Immagine che rimane per sempre, chiede il ripudio di ogni guerra e denuncia il dolore della povera gente. Ma anche richiamo del mistero dell’umanizzazione di Dio: un Dio che si è fatto carne fragile e mortale fino a condividere con noi la condizione umana, la sofferenza, la morte. Un’icona che è confessione di fede radicale nell’incarnazione di Dio».
Il critico d’arte Tomaso Montanari commenta:
“Esistono artisti ancora capaci di rappresentare il corpo umano e insieme di farcelo sentire sacro. Safet Zec è tra questi: e non si riesce a non pensare che la sua arte sia stata affinata, come l’oro nel crogiuolo, dalla guerra che ha massacrato la carne viva della sua Bosnia. Della Sarajevo dove studiò, e divenne artista.
Forse è per questo che la carne dei suoi quadri è carne viva, e carne sacra. Tanto che i suoi quadri vivono nella liturgia, come è accaduto per secoli alle grandi opere d’arte che oggi languono nei musei: dove nessun ginocchio, lamentava già Hegel, è più capace di piegarsi, nemmeno davanti alla loro bellezza” (in “Venerdì” 6 dicembre 2019).
La conclusione è folgorante:
“Un’immagine della morte che è una potentissima contestazione della morte: e per questo sacra non alla religione, ma alla nostra comune umanità”.
20 marzo 2020
Antonio Greco
* Safet Zec è nato in Bosnia nel 1943, ultimo di otto figli di un calzolaio. Si forma alla Scuola superiore di arti applicate di Sarajevo e all’Accademia di Belgrado è considerato quasi un prodigio. Con lo scoppio della guerra, il mondo in cui Zec è cresciuto, di armoniosa convivenza tra persone di diverse culture e religioni, è sconvolto. Pocitelj, vicino a Monstar, dove vive con la moglie Ivana, viene distrutta. E, con essa, tutte le opere incisorie del pittore. Morte e distruzione a Sarajevo lo costringono a fuggire con la famiglia.

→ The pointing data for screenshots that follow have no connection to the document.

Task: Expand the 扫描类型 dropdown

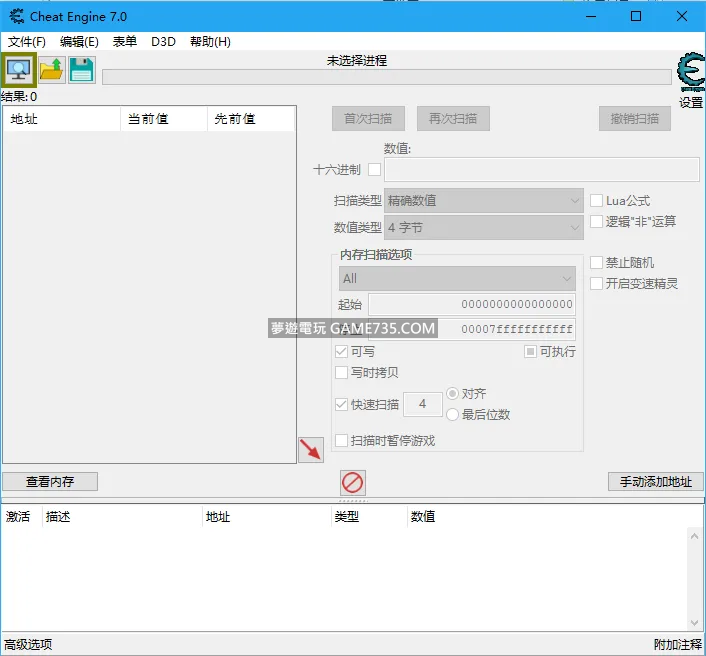Action: coord(483,201)
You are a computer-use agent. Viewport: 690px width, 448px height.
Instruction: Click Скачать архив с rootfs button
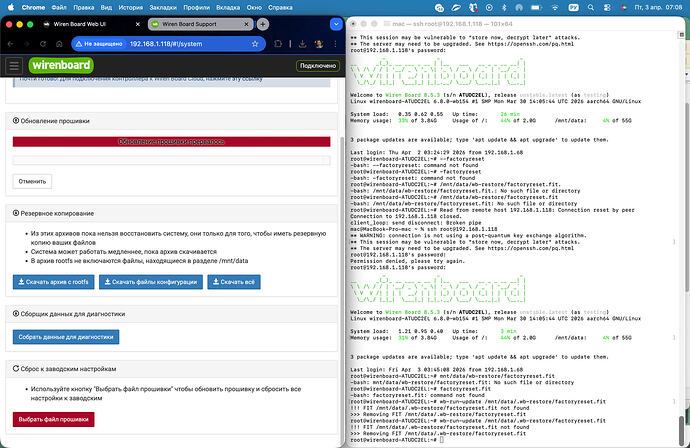53,282
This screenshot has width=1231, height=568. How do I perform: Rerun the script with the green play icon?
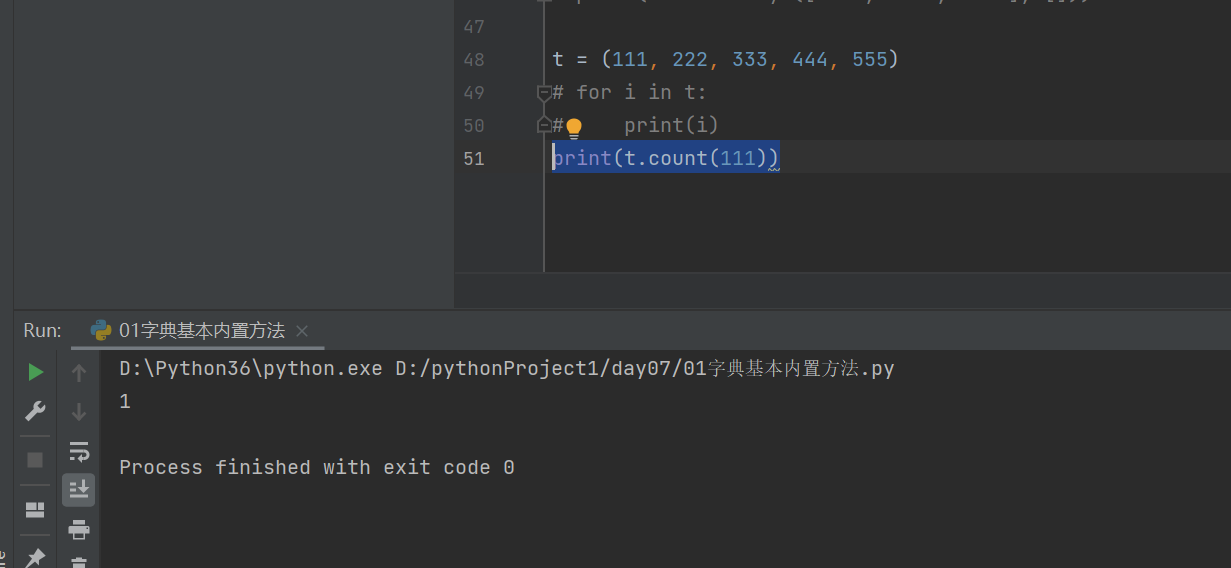[x=35, y=373]
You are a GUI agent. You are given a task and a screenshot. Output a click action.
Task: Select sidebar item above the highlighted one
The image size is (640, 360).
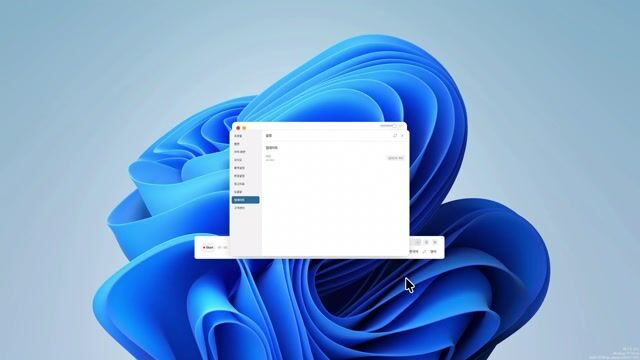pyautogui.click(x=238, y=192)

Nel 1992 è a Udine dove ricomincia a lavorare, per poi giungere a Venezia nel 1998. Dalla fine del conflitto l’artista ha ripreso un’assidua frequentazione con la sua terra. Nel cuore di Sarajevo, lo Studio-collezione Zec è stato riaperto ed è ora un centro di iniziative culturali, oltre che sede espositiva delle sue opere. La sua casa-studio di Pocitelj, ora restaurata, ospiterà una scuola di grafica. E’ autore anche di un’altra bellissima deposizione, commissionata dai Gesuiti per l’altare della cappella della Passione della Chiesa del Gesù a Roma e benedetta da Papa Francesco il 27 settembre 2014.
Certamente profonda l’immagine che raccoglie la morte che ha contenuto la vita. Un simile che ricompone ciò che resta della vita per dare alla vita la memoria del vivere. L’artista della figura compone con colori ciò che le parole non saprebbero dire. La scultura e la pittura ne fanno memoria, entrambe escono dall’arte per rientrare con l’arte nella memoria che resta in chi guarda per farne sale di sapere.